Would you please output, word for word, the span of the listing below that opens on the line containing "At what coordinates should I click to accomplish: Open the table" and closes on the line containing "Given: Click the Print icon"? Include both ends and nothing more.

■ Provided records ■
%%

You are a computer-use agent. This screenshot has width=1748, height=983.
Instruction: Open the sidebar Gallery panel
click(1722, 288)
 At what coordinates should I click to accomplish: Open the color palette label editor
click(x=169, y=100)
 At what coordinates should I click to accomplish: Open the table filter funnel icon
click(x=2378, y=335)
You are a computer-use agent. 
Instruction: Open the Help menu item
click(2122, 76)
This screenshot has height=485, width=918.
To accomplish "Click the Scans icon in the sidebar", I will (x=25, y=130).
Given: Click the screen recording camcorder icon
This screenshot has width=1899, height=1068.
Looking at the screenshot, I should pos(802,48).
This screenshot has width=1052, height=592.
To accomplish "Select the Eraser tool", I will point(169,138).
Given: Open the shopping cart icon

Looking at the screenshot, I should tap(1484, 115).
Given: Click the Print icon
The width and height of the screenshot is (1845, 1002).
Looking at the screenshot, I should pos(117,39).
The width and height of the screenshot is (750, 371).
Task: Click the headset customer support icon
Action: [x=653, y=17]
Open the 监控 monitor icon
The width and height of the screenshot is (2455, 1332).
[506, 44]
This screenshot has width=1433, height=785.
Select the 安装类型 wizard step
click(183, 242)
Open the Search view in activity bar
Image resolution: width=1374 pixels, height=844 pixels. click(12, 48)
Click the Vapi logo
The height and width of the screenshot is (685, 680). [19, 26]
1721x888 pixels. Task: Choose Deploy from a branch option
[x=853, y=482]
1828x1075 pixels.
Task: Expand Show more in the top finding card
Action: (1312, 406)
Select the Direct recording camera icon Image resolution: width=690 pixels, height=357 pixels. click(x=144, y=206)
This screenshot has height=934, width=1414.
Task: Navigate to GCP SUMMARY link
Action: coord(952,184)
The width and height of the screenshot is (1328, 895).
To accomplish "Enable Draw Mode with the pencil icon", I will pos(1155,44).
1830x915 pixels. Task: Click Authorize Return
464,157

%%

■ Written response ■
 At what coordinates should I click to accomplish: Open the table filter funnel icon
click(x=2378, y=335)
You are a computer-use agent. 
Instruction: Open the Help menu item
click(2122, 76)
This screenshot has height=485, width=918.
To accomplish "Click the Scans icon in the sidebar", I will (x=25, y=130).
Given: Click the screen recording camcorder icon
This screenshot has width=1899, height=1068.
Looking at the screenshot, I should pos(802,48).
This screenshot has width=1052, height=592.
To accomplish "Select the Eraser tool", I will point(169,138).
Given: Open the shopping cart icon

Looking at the screenshot, I should tap(1484, 115).
Given: Click the Print icon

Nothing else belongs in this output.